→ GIVEN ENTRIES:
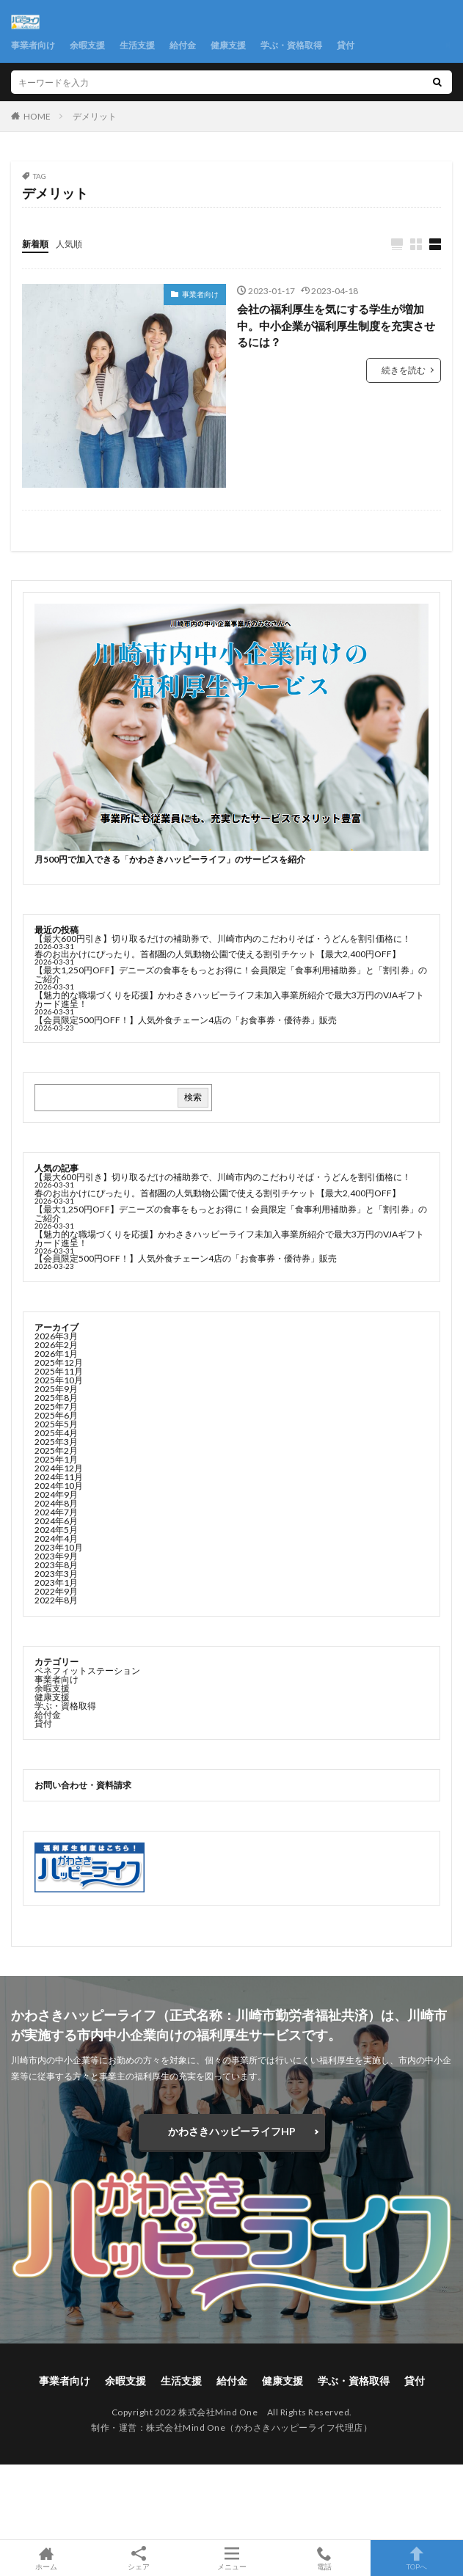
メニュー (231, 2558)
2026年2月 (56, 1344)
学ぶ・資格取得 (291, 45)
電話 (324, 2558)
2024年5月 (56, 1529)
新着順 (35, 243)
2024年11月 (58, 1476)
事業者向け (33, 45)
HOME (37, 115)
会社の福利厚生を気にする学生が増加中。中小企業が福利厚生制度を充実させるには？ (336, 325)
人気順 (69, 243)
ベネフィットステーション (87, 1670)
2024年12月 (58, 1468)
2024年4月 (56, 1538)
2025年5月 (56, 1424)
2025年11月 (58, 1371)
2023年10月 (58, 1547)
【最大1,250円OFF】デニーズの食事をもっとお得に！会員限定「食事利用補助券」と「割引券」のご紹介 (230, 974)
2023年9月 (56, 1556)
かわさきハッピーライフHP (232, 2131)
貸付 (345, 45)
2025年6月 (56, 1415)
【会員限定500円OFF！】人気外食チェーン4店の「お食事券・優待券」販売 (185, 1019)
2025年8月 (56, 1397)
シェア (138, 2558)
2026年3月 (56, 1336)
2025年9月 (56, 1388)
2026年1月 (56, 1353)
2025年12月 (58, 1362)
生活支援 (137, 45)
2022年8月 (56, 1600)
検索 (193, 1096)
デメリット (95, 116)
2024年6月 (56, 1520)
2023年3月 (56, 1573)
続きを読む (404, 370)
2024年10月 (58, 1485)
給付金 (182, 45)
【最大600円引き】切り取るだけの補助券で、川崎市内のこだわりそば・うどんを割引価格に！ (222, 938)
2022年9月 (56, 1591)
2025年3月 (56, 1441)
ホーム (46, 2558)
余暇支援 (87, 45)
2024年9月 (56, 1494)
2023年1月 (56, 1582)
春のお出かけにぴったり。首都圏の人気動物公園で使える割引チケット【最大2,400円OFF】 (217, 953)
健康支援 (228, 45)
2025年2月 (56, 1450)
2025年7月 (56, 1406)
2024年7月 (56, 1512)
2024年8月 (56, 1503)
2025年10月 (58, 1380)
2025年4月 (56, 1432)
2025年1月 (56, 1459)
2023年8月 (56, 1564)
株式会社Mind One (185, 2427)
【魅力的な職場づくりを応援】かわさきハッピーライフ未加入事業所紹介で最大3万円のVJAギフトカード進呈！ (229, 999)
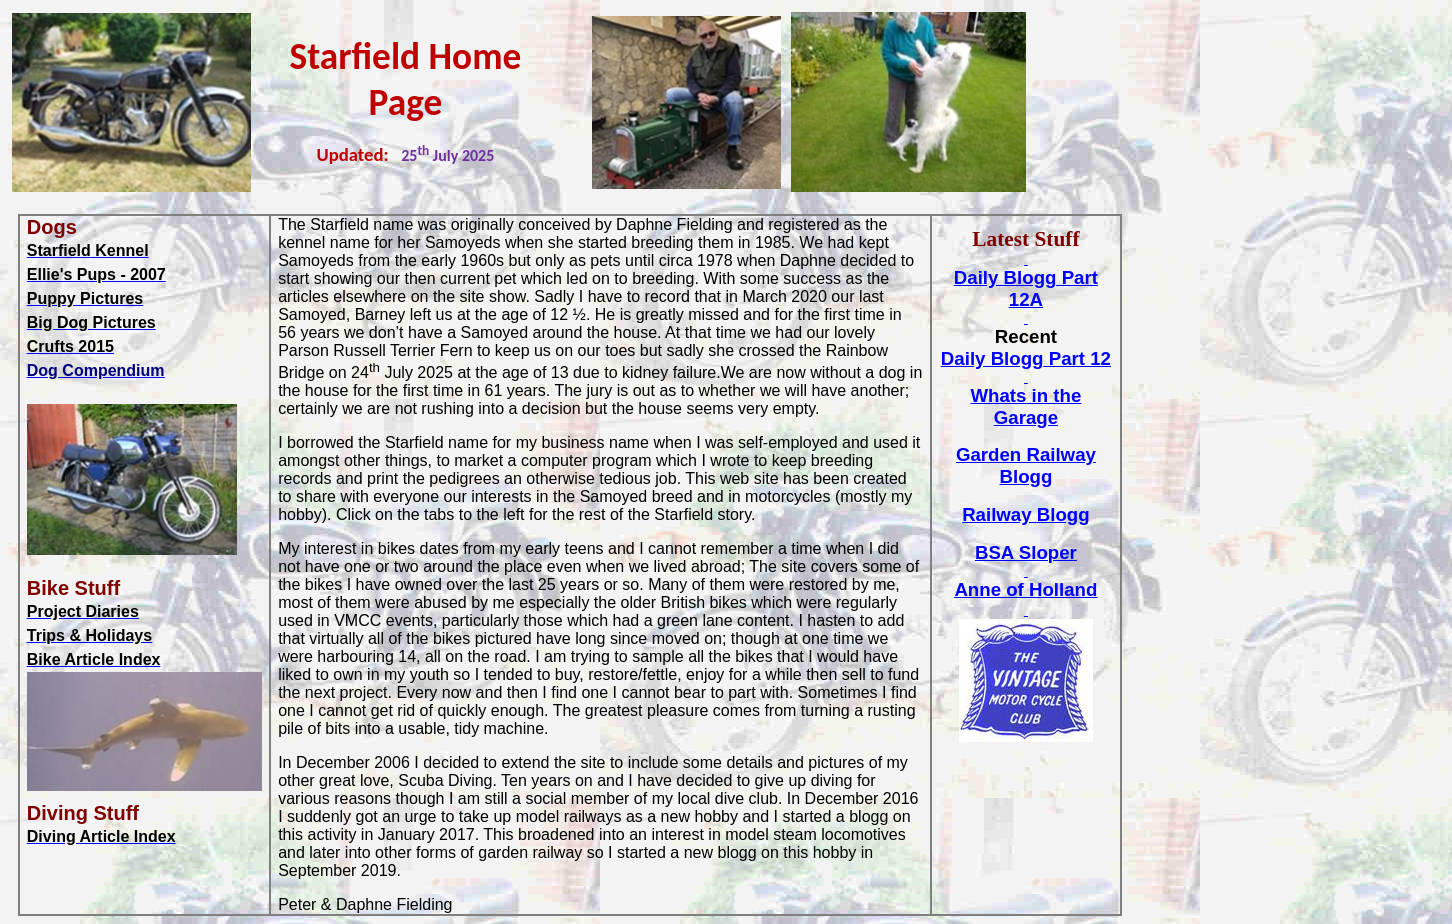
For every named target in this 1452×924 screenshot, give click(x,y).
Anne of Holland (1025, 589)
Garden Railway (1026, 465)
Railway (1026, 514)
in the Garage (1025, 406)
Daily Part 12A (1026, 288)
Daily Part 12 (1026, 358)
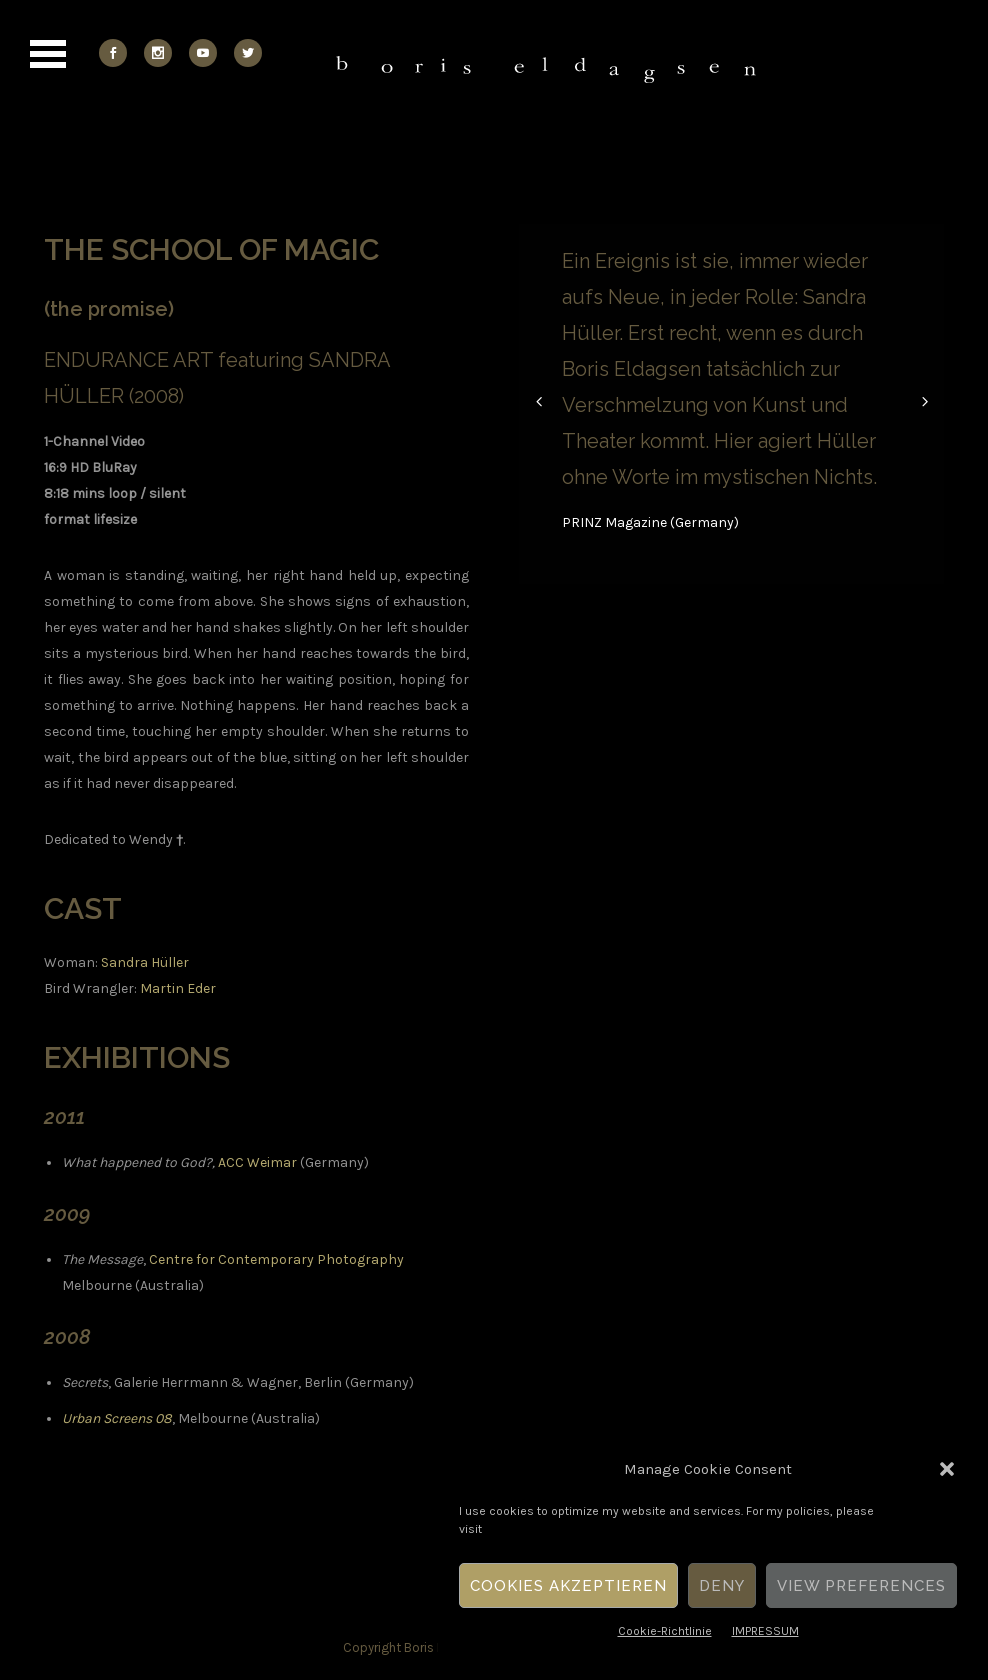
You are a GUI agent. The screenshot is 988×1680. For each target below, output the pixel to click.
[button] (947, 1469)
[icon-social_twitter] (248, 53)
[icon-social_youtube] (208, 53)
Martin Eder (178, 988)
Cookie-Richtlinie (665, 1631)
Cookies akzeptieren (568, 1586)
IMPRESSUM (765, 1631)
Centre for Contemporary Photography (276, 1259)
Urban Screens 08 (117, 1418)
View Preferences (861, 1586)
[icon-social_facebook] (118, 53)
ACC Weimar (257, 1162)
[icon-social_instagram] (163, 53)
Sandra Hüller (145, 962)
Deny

→ PROBLEM: Copy every line above word for word, but leave out the pictures.

→ RESULT:
メニュー (231, 2558)
2026年2月 (56, 1344)
学ぶ・資格取得 (291, 45)
電話 (324, 2558)
2024年5月 (56, 1529)
新着順 (35, 243)
2024年11月 (58, 1476)
事業者向け (33, 45)
HOME (37, 115)
会社の福利厚生を気にする学生が増加中。中小企業が福利厚生制度を充実させるには？ (336, 325)
人気順 (69, 243)
ベネフィットステーション (87, 1670)
2024年12月 (58, 1468)
2024年4月 (56, 1538)
2025年5月 (56, 1424)
2025年11月 (58, 1371)
2023年10月 (58, 1547)
【最大1,250円OFF】デニーズの食事をもっとお得に！会員限定「食事利用補助券」と「割引券」のご紹介 (230, 974)
2023年9月 (56, 1556)
かわさきハッピーライフHP (232, 2131)
貸付 (345, 45)
2025年6月 (56, 1415)
【会員限定500円OFF！】人気外食チェーン4店の「お食事券・優待券」販売 (185, 1019)
2025年8月 (56, 1397)
シェア (138, 2558)
2026年3月 (56, 1336)
2025年9月 (56, 1388)
2026年1月 (56, 1353)
2025年12月 (58, 1362)
生活支援 (137, 45)
2022年8月 (56, 1600)
検索 (193, 1096)
デメリット (95, 116)
2024年6月 (56, 1520)
2023年3月 (56, 1573)
続きを読む (404, 370)
2024年10月 (58, 1485)
給付金 (182, 45)
【最大600円引き】切り取るだけの補助券で、川崎市内のこだわりそば・うどんを割引価格に！ (222, 938)
2022年9月 (56, 1591)
2025年3月 (56, 1441)
ホーム (46, 2558)
余暇支援 (87, 45)
2024年9月 (56, 1494)
2023年1月 (56, 1582)
春のお出かけにぴったり。首都圏の人気動物公園で使える割引チケット【最大2,400円OFF】 (217, 953)
健康支援 (228, 45)
2025年2月 (56, 1450)
2025年7月 (56, 1406)
2024年7月 (56, 1512)
2024年8月 (56, 1503)
2025年10月 (58, 1380)
2025年4月 (56, 1432)
2025年1月 (56, 1459)
2023年8月 (56, 1564)
株式会社Mind One (185, 2427)
【魅力的な職場づくりを応援】かわさきハッピーライフ未加入事業所紹介で最大3万円のVJAギフトカード進呈！ (229, 999)
For every named target in this 1452×924 screenshot, give click(x,y).
Anne of Holland (1025, 589)
Garden Railway (1026, 465)
Railway (1026, 514)
in the Garage (1025, 406)
Daily Part 12A (1026, 288)
Daily Part 12 (1026, 358)
You are a GUI agent. The screenshot is 988×1680. For each target below, output the pixel to click.
[button] (947, 1469)
[icon-social_twitter] (248, 53)
[icon-social_youtube] (208, 53)
Martin Eder (178, 988)
Cookie-Richtlinie (665, 1631)
Cookies akzeptieren (568, 1586)
IMPRESSUM (765, 1631)
Centre for Contemporary Photography (276, 1259)
Urban Screens 08 (117, 1418)
View Preferences (861, 1586)
[icon-social_facebook] (118, 53)
ACC Weimar (257, 1162)
[icon-social_instagram] (163, 53)
Sandra Hüller (145, 962)
Deny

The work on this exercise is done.